If worse comes to worse, I could possibly preprocess the page by removing all line breaks, then re-inserting them at the closest >, but this seems like a kludge.

Ideally I'd be able to detect a tag that spans lines, conjoin only those to lines, and continue processing. So what's the best method to detect this?

+1  A: 

Well, this doesn't answer the question and is more of an opinion, but...

I think that the best scraping strategy (and consequently, to eliminate this problem) is not to analyze an HTML line by line, which is unnatural to HTML, but to analyze it by its natural delimiter: <> pairs.

There will be two types of course:

  • Tag elements that are immediately closed, e.g., < br />
  • Tag elements that need a separate closing tag, e.g., < p > text < /p >

You can immediately see the advantage of using this strategy in the case of paragraph(p) tags: It will be easier to parse mutiline paragraphs instead of having to track where the closing tag is.

Jon Limjap
+6  A: 

This is one of my pet peeves: never parse HTML by hand. Never parse HTML with regexps. Never parse HTML with string comparisons. Always use an HTML parser to parse HTML – that's what they're there for.

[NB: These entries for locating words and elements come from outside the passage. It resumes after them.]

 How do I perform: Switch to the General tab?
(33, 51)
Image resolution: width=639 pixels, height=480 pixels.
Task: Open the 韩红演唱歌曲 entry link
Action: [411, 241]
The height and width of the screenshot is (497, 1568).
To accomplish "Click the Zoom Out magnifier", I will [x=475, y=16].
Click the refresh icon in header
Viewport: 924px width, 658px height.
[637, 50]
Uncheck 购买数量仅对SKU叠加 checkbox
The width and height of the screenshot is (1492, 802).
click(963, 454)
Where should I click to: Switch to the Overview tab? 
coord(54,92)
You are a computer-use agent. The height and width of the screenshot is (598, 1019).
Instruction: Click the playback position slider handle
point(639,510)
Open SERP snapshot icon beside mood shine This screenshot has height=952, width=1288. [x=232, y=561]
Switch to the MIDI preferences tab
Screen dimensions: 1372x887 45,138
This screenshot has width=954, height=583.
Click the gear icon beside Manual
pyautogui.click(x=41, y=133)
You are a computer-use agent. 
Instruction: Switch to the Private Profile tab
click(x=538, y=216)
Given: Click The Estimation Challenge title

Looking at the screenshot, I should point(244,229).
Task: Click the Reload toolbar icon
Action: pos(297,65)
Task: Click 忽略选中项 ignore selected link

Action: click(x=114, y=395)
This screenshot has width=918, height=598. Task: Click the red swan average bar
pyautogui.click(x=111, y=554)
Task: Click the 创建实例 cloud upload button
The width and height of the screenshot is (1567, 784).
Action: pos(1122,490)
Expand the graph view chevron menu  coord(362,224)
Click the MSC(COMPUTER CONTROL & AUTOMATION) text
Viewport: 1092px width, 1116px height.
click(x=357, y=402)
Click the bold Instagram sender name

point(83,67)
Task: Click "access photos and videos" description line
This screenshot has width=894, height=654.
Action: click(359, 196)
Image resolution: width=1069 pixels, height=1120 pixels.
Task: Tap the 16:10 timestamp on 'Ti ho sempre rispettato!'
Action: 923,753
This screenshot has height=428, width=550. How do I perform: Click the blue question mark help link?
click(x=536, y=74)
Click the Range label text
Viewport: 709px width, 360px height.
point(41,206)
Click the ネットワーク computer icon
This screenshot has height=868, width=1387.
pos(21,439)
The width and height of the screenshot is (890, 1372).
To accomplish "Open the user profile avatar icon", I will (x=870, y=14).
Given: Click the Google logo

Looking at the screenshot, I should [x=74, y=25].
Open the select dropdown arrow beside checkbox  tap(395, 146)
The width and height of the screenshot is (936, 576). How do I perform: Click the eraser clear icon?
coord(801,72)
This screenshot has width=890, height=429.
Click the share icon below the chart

It's been a long time since I've done any PHP, but a quick search turned up this PHP5 HTML parser.

Jörg W Mittag
+2  A: 

Don't write a parser, use someone else's: DOMDocument::loadHTML - that's just one, I think there are a lot of others.

Josh
A: 

Why don't you read in a line, and set it to a string, then check the string for tag openings and closings, If a tag spans more then one line add the next line to the string and move the part before the opening brace to your processed string. Then just parse through the entire file doing this. Its not beautiful but it should work.

corymathews
A: 

If you've gotta stick to your current method of parsing, and it's a regex, you can use the multi-line flag "m" to span across multiple lines.

ceejayoz
A: 

Perhaps for future projects I'll use a parsing library, but that's kind of aside from the question at hand. This is my current solution. rstrpos is strpos, but from the reverse direction. Example use:

for($i=0; $i<count($lines); $i++)
{
    $line = handle_mulitline_tags(&$i, $line, $lines);
}

And here's that implementation:

function rstrpos($string, $charToFind, $relativePos)
{
    $searchPos = $relativePos;
    $searchChar = '';

    while (($searchChar != $charToFind)&&($searchPos>-1))
    {
        $newPos = $searchPos-1;
        $searchChar = substr($string,$newPos,strlen($charToFind));
        $searchPos = $newPos;
    }

    if (!empty($searchChar))
    {
        return $searchPos;
        return TRUE;
    }
    else
    {
        return FALSE;
    }
}

function handle_multiline_tags(&$i, $line, $lines)
{
    //if a tag is opened but not closed before a line break,

    $open = rstrpos($line, '<', strlen($line));
    $close = rstrpos($line, '>', strlen($line));
    if(($open > $close)&&($open > -1)&&($close > -1))
    {
     $i++;
     return trim($line).trim(handle_multiline_tags(&$i, $lines[$i], $lines));
    }
    else
    {
     return trim($line);
    }
}

This could probably be optimized in some way, but for my purposes, it's sufficient.

Factor Mystic